Wednesday, May 15, 2024

Better Naito and other "Best Bike Lanes" of 2023 Show Better Way Forward

In Portland the "Better Naito" project has its own set of compromises and imperfections, but it provides a kind of framework for thinking about problems with an overcommittment to multiuse/shared use paths.

People biked on the path system (ASLA)

The westside path system in Tom McCall Waterfront Park used to seem like it provided a generous space for people on foot and on bike.

People walking normally use space (ASLA)

But it was increasingly congested, especially in summertime.

Salem doesn't have this exact problem with Front Street and Riverfront Park, so the comparison is not direct.

But it does show how a path system gets congested and exacerbates conflicts between those on foot and those on bike.

The solution was "Better Naito."

In naming it one of "The Best New U.S. Bike Lanes" for 2023, People for Bikes said

In 2015, after Bike Portland called on the city to address a lack of safe space for people walking and biking along Naito Parkway and Waterfront Park, the city responded with improvements that provide plentiful safe space for people walking, biking, and rolling along the parkway. According to Gwen Shaw of Toole Design Group, the adjacent Waterfront Park “became busy with festivals and visitors during the summer months, making the existing conditions of no sidewalk and a standard bike lane a challenge.” Now, with a sidewalk, bi-directional protected bikeway, and pedestrian refuge islands, Naito Parkway offers a complete street that meets the needs of this busy area.

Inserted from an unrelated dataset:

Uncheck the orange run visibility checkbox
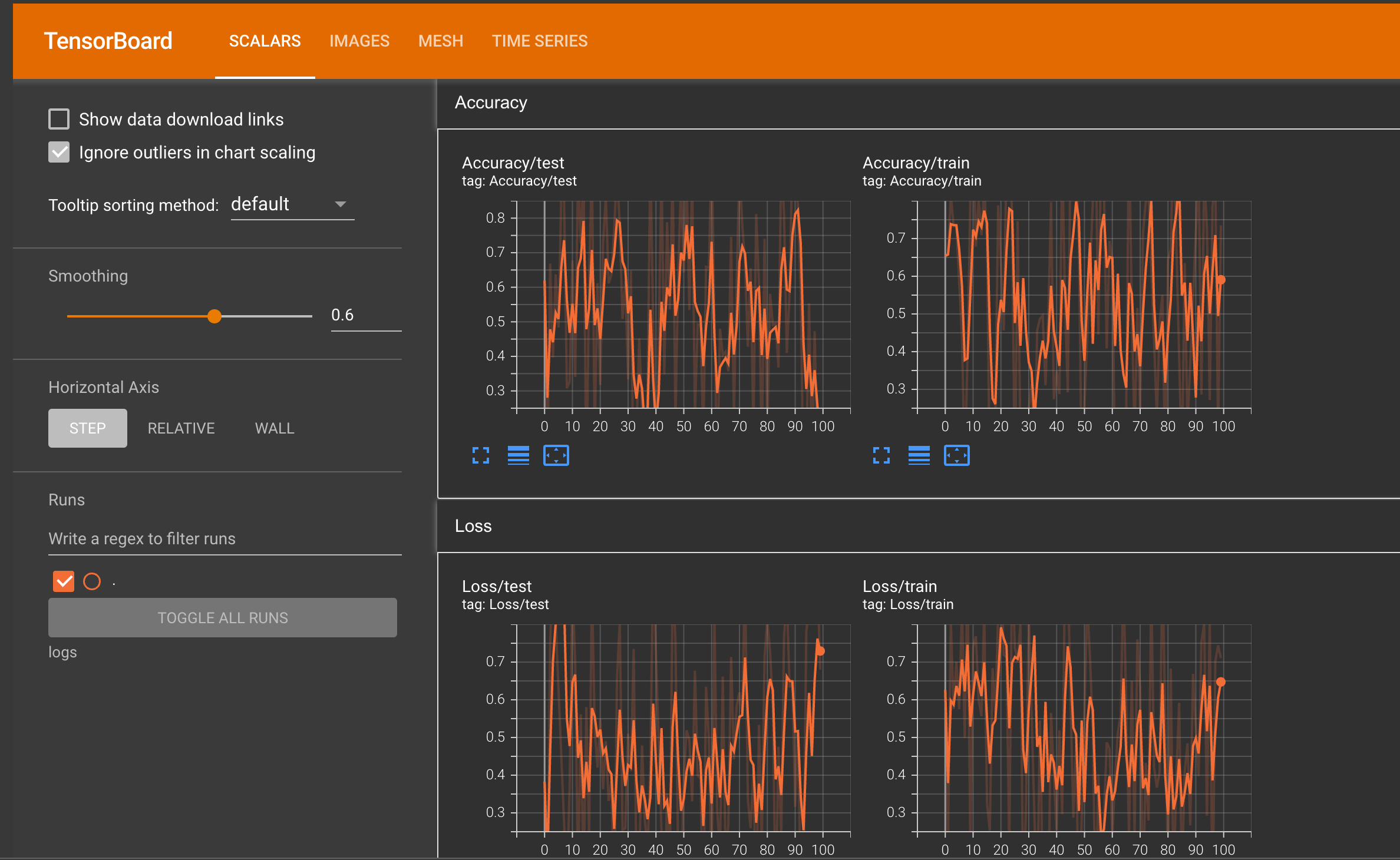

A longer view (BikePortland)

Lane markings and separation (BikePortland)

The other best bike lanes in that People for Bikes list are also separated from the sidewalks, as well as from the auto travel lanes, and are not not any multiuse path.

So here, anyway, it is a little disappointing to see how quickly people advocate for multiuse paths when there are superior types of design that offer both separation from people in cars as well as separation from people on foot. 

Previously:

3 comments:

Anonymous said...

So to be clear, are you advocating for widening existing pathways in Minto Park to accommodate for this double wide bike lane and separate identified pedestrian lane? Thanks. - Evan West.

Salem Breakfast on Bikes said...

Since this post (or the other two recent related ones) made no claims about the paths in Minto Park specifically, your query and tone is a little confusing.

If you mean, "Do you want to ban biking in Minto Park?" The answer is no. It is appropriate for kids and families with kids to bike, scoot, roll, whatever, in the park, and I certainly have greater tolerance for kids wandering all over the path on bike than tolerance for adults going too fast or wandering all over.

But I would like Salem to have a better system of on-street protected bike lanes so that people, especially adults, no longer feel like the only safe alternative is biking in our parks system. The way we shunt bicycling to the parks and walks is an autoist move, a displacement system to get bikes "out of the way." Though it looks like it benefits the biking public, it functions primarily for the convenience of drivers.

Apart from direct connections to the Union Street Bridge, we should not actively encourage more biking on our parks paths as they are. (For a more complete perspective, do please read the bulleted links to previous posts.)

As for your specific question on widening and lane markings, that is very possibly the best solution for Minto and some other parks where there is growing congestion, and it is certainly in the range of reasonable solutions. Maybe some chicanes would slow down scorchers also.

The conservation easement at Minto in particular might interfere with any widening, however. The widths of the path system in Minto Park are likely constrained in one or more ways, and deemphasizing bikes and scooters there might be more important than trying to figure out how to widen the paths. (Demand management rather than path capacity supply increase, as it were.)

Lane markings alone on some parks paths could be an incremental improvement. They have been discussed before, and it is likely time to return to that conversation.

Anonymous said...

I apologize, I thought there was a spot in this post where you specifically called out the Minto paths as problematic. Looks as though I was confusing your post for another. - Evan West.